--- DATA LISTING ---

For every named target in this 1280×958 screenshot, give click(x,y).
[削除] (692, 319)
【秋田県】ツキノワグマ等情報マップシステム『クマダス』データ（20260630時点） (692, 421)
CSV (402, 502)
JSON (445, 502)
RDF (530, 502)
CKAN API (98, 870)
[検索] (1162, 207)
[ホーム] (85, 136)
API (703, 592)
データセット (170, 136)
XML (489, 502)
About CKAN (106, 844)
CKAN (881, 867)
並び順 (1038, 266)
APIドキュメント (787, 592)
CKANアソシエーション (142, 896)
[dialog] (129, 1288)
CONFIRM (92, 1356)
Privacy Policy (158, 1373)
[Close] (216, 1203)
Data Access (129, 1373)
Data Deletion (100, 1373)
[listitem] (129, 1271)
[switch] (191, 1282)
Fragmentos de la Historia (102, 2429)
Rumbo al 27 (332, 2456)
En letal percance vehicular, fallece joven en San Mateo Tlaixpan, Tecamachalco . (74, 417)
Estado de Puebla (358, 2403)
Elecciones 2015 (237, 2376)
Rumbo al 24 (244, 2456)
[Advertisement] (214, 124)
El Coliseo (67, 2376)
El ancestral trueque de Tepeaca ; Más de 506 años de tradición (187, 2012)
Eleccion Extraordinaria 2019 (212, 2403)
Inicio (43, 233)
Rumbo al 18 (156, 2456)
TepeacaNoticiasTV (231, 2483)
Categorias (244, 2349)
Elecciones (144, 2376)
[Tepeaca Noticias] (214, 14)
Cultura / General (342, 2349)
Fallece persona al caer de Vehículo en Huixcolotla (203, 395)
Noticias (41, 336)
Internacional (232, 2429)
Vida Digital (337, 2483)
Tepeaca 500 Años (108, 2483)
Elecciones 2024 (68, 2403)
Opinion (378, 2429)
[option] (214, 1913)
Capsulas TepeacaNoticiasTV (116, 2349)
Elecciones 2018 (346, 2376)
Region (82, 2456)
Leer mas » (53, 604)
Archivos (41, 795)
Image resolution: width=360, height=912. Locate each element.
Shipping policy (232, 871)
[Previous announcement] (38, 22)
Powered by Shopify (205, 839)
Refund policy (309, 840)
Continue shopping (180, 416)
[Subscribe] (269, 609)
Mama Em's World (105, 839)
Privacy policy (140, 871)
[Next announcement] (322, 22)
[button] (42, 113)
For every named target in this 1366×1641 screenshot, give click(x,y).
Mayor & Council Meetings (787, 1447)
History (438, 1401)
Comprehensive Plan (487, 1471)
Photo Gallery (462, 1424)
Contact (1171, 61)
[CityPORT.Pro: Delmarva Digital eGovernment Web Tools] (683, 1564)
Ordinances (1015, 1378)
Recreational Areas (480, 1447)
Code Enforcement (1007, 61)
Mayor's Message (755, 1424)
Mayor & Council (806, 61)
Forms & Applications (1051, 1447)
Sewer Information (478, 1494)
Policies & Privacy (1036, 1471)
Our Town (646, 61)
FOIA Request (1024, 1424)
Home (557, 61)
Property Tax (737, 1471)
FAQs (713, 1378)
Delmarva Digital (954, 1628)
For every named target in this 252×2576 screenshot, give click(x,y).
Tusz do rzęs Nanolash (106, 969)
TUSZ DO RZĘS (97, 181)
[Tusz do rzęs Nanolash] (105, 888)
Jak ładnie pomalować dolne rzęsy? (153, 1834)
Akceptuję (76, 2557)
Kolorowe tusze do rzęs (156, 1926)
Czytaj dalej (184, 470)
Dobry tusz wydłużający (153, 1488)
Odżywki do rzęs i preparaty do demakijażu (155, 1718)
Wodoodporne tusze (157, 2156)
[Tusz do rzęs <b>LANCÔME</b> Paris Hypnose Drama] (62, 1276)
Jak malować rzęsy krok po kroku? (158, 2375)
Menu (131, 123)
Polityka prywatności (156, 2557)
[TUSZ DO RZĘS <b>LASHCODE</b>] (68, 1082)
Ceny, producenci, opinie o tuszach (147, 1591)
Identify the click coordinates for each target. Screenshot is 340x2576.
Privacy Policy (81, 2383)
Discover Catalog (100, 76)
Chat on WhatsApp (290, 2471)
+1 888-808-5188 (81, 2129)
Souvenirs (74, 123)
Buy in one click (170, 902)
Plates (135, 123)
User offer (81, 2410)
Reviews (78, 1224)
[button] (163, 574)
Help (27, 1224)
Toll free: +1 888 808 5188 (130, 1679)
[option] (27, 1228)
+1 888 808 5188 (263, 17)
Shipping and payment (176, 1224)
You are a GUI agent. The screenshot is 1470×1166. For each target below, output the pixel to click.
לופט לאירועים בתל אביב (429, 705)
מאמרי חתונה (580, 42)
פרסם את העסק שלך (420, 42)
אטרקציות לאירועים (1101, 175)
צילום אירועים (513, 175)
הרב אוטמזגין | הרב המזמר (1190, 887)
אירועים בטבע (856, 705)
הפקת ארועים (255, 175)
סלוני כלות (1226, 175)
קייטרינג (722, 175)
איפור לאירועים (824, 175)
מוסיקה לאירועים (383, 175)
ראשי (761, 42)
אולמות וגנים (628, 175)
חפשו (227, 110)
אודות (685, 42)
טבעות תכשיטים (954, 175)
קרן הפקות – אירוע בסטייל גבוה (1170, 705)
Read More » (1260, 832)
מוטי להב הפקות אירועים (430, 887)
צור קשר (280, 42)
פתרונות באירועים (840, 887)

--- WORK TO COMPLETE ---
In the listing above, transcribe exactly everything from the line containing "[検索] (1162, 207)" down to the line containing "Elecciones 2018 (346, 2376)", including both and nothing more.

--- TASK RESULT ---
[検索] (1162, 207)
[ホーム] (85, 136)
API (703, 592)
データセット (170, 136)
XML (489, 502)
About CKAN (106, 844)
CKAN (881, 867)
並び順 (1038, 266)
APIドキュメント (787, 592)
CKANアソシエーション (142, 896)
[dialog] (129, 1288)
CONFIRM (92, 1356)
Privacy Policy (158, 1373)
[Close] (216, 1203)
Data Access (129, 1373)
Data Deletion (100, 1373)
[listitem] (129, 1271)
[switch] (191, 1282)
Fragmentos de la Historia (102, 2429)
Rumbo al 27 (332, 2456)
En letal percance vehicular, fallece joven en San Mateo Tlaixpan, Tecamachalco . (74, 417)
Estado de Puebla (358, 2403)
Elecciones 2015 (237, 2376)
Rumbo al 24 (244, 2456)
[Advertisement] (214, 124)
El Coliseo (67, 2376)
El ancestral trueque de Tepeaca ; Más de 506 años de tradición (187, 2012)
Eleccion Extraordinaria 2019 (212, 2403)
Inicio (43, 233)
Rumbo al 18 (156, 2456)
TepeacaNoticiasTV (231, 2483)
Categorias (244, 2349)
Elecciones (144, 2376)
[Tepeaca Noticias] (214, 14)
Cultura / General (342, 2349)
Fallece persona al caer de Vehículo en Huixcolotla (203, 395)
Noticias (41, 336)
Internacional (232, 2429)
Vida Digital (337, 2483)
Tepeaca 500 Años (108, 2483)
Elecciones 2024 (68, 2403)
Opinion (378, 2429)
[option] (214, 1913)
Capsulas TepeacaNoticiasTV (116, 2349)
Elecciones 2018 (346, 2376)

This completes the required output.